A new relationship with animals, nature and each other.

Velociraptor’s Last Dinner


Velociraptor illustration by Brett Booth

Remember those velocipraptors? Smaller and faster than their T-Rex cousins, and with sickle-shaped talons on the second toe of each foot, they’d be just as terrifying if you ran across one … or if she ran across you, using that talon like a switchblade to slash right through you. Now we seem to have some evidence of what they actually ate.

A new study suggests that a velociraptor whose fossil was found in China’s Gobi Desert, was in the middle of eating a flying pterosaur, when she died. That’s because a small pterosaur bone was found in the gut of the relatively intact velociraptor.
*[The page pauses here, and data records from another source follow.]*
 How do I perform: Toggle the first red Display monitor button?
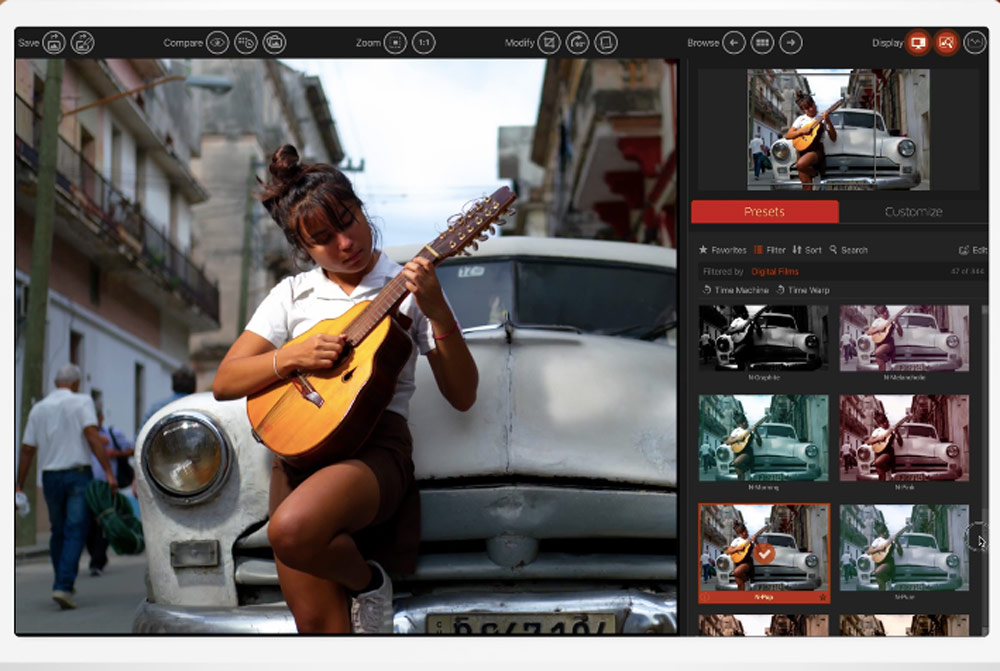click(917, 42)
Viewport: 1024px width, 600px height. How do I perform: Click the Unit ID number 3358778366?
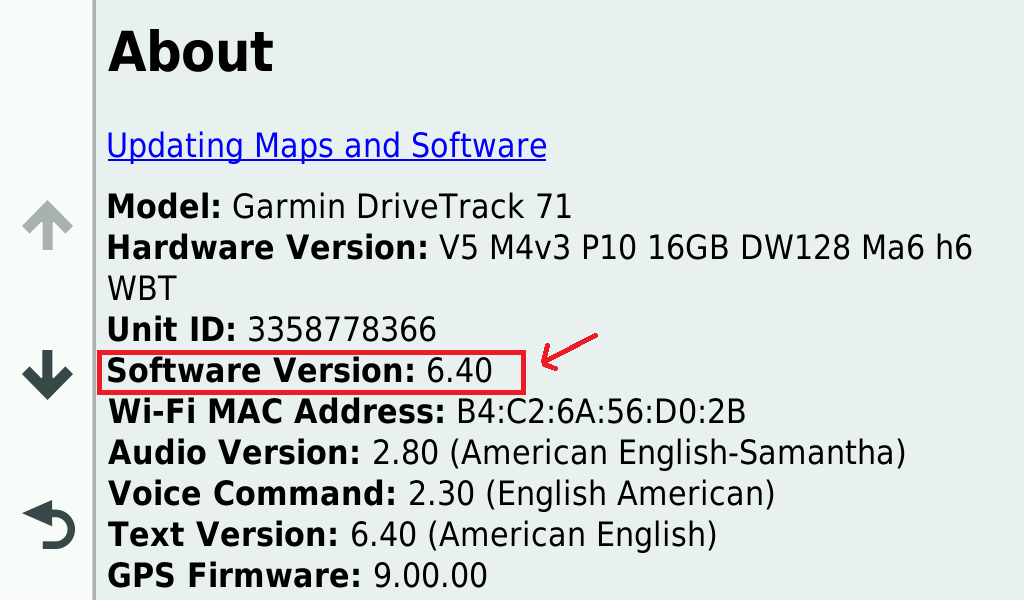pos(341,330)
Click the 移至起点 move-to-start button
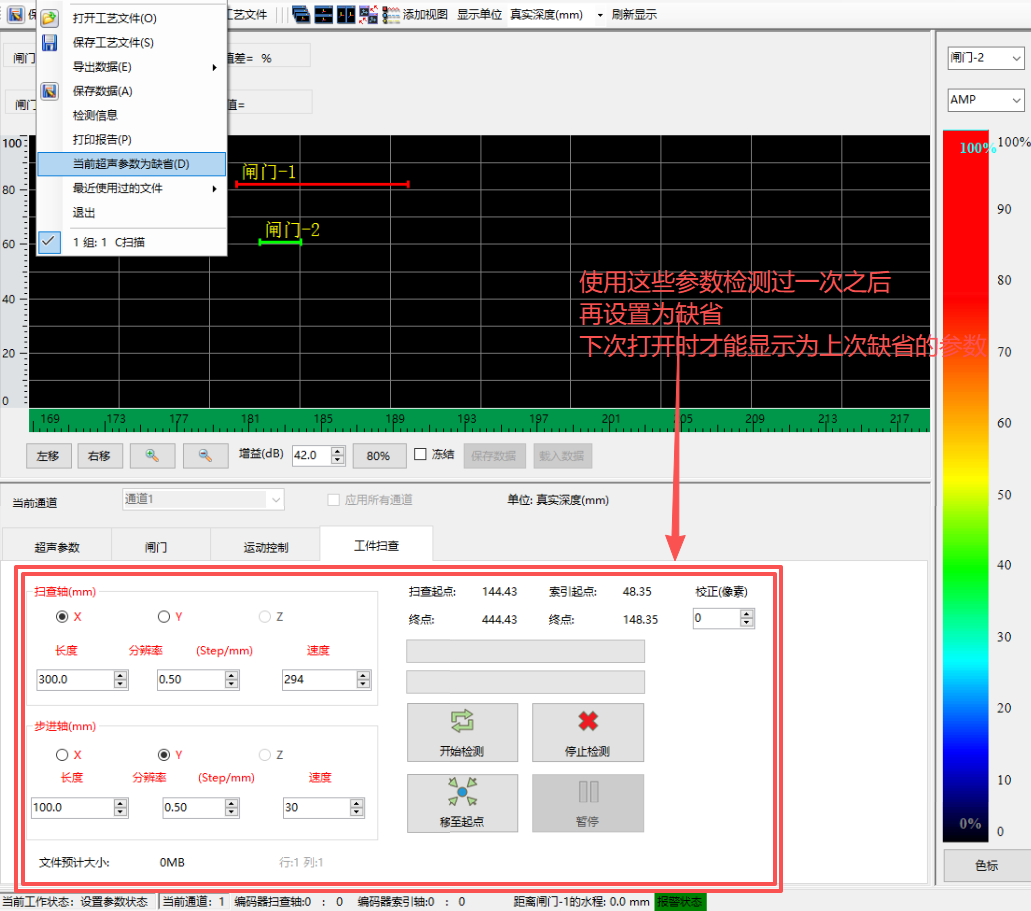This screenshot has width=1031, height=911. click(x=462, y=803)
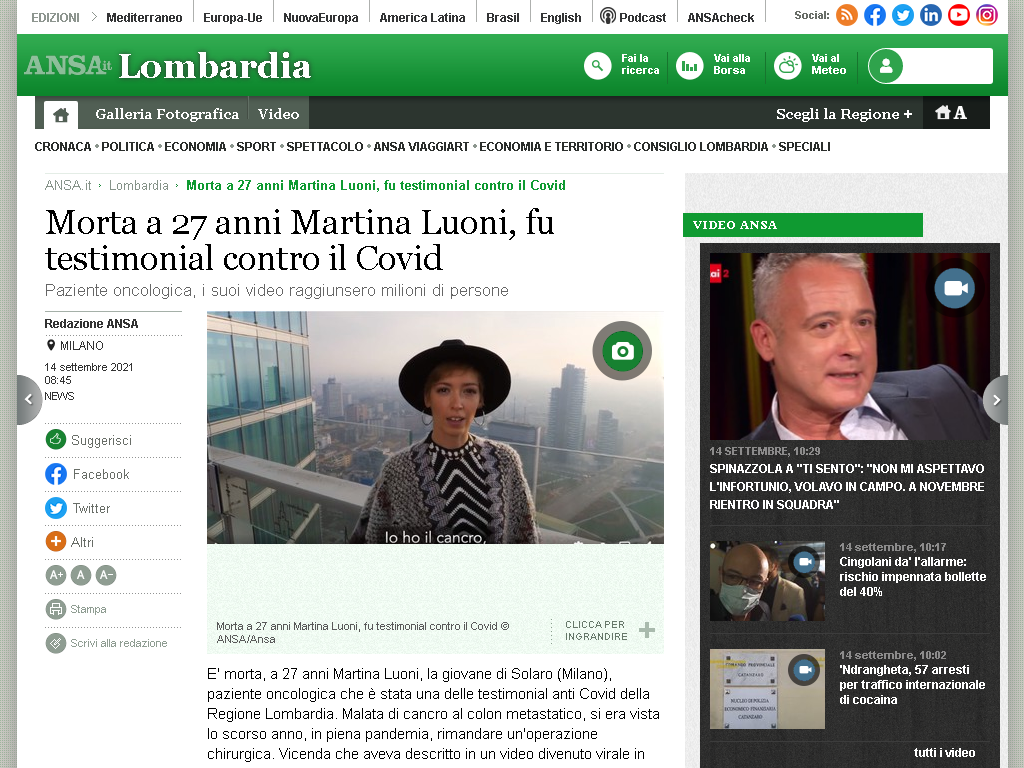Reset text size with A button

pos(81,575)
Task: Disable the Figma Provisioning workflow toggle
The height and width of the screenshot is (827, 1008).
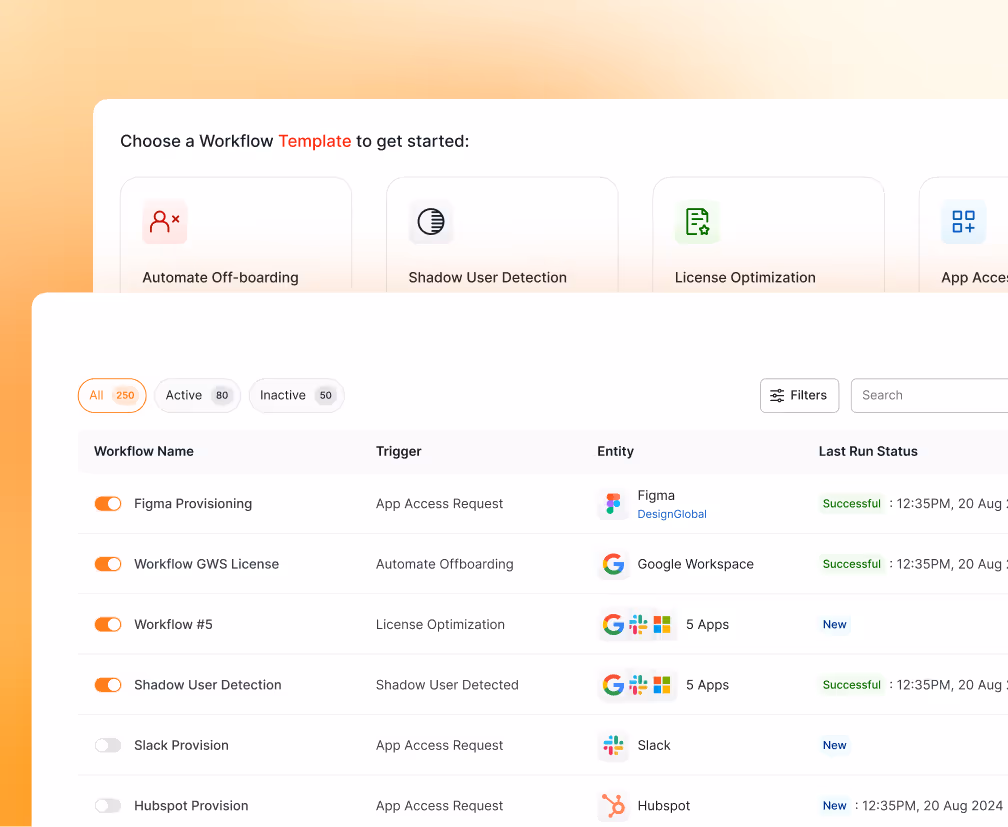Action: 107,503
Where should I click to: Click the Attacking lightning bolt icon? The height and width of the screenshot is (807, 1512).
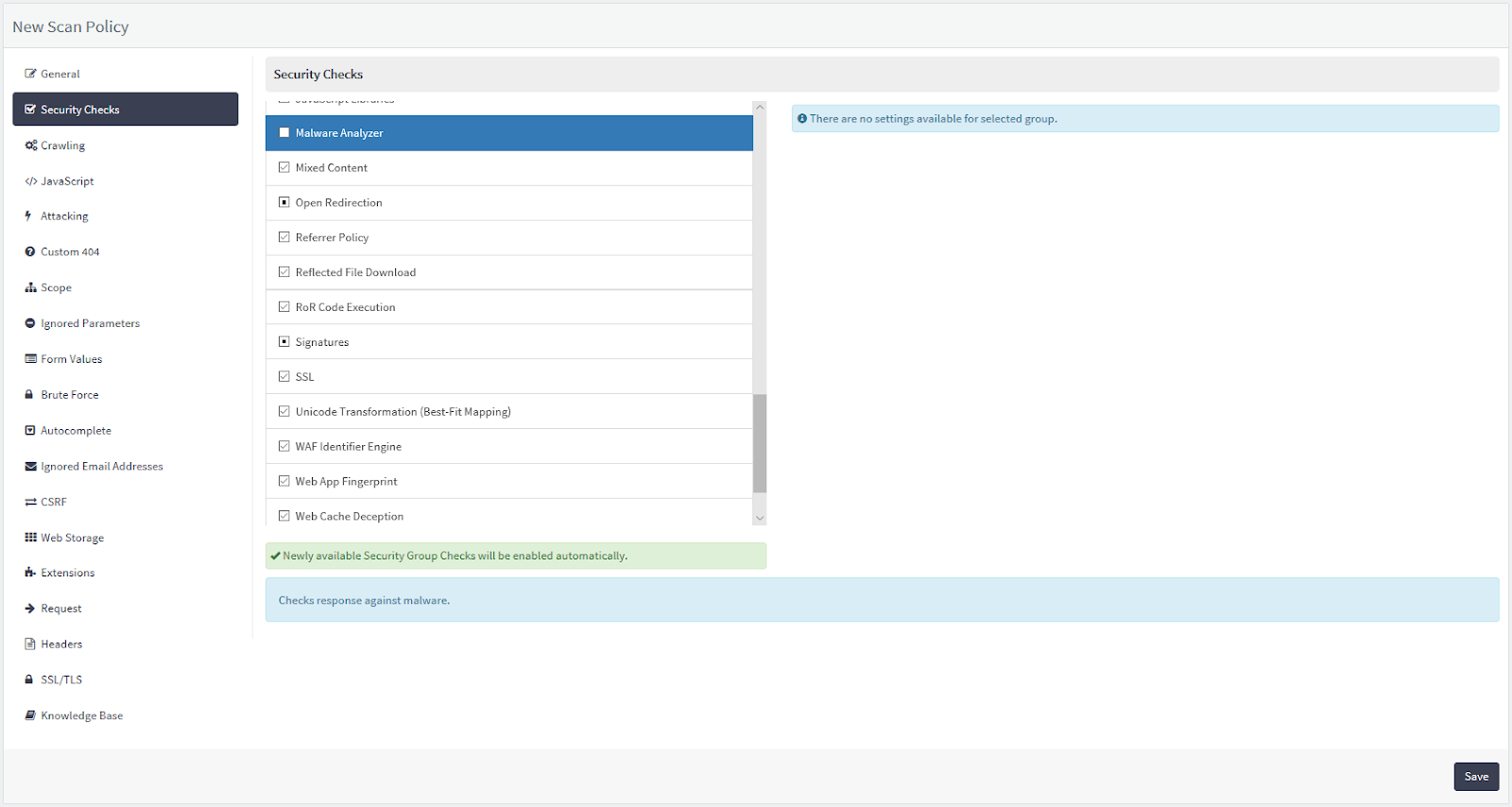pos(28,216)
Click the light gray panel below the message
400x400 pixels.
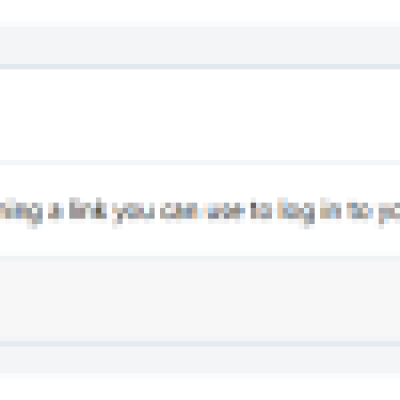pos(200,299)
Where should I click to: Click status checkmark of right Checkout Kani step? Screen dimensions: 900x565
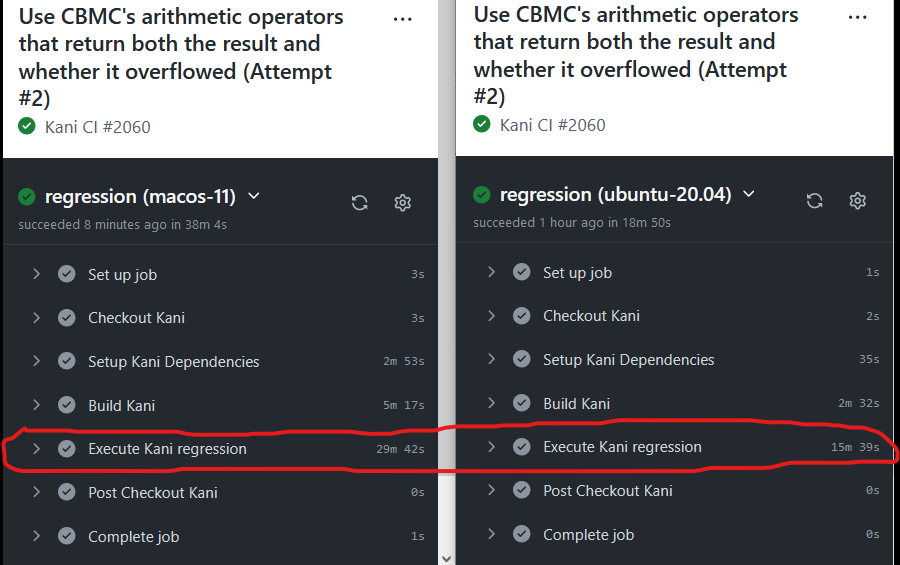tap(522, 315)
The pterosaur would have been considerably larger than the velociraptor, and may have already been dead when discovered by the smaller animal.

“It would be difficult and probably even dangerous for the small theropod dinosaur to target a pterosaur with a wingspan of 2 meters [6.5 feet] or more unless the pterosaur was already ill or injured,” study researcher David Hone told Live Science. “So the pterosaur bone we’ve identified in the gut of the Velociraptor was most likely scavenged from a carcass rather than the result of a predatory kill.”


Velociraptor specimen with a pterosaur bone as gut content (black arrows).

Writing on his own blog, Hone said:

As you can see the bone is incredibly thin-walled which is the major reason that it’s inferred to be an azhdarcid pterosaur, though their presence in the Late Cretaceous, including a related formation, and the general absence of other pterosaurs in the Late Cretaceous helps support this identity. Given what is around and the thinness of the bones, it’s pretty unambiguous as indeed is the identification of the dromaeosaur as Velociraptor given that we have basically the whole thing. In short, this is about as convincing a case as one could make that a Velociraptor had eaten an azhdarhid.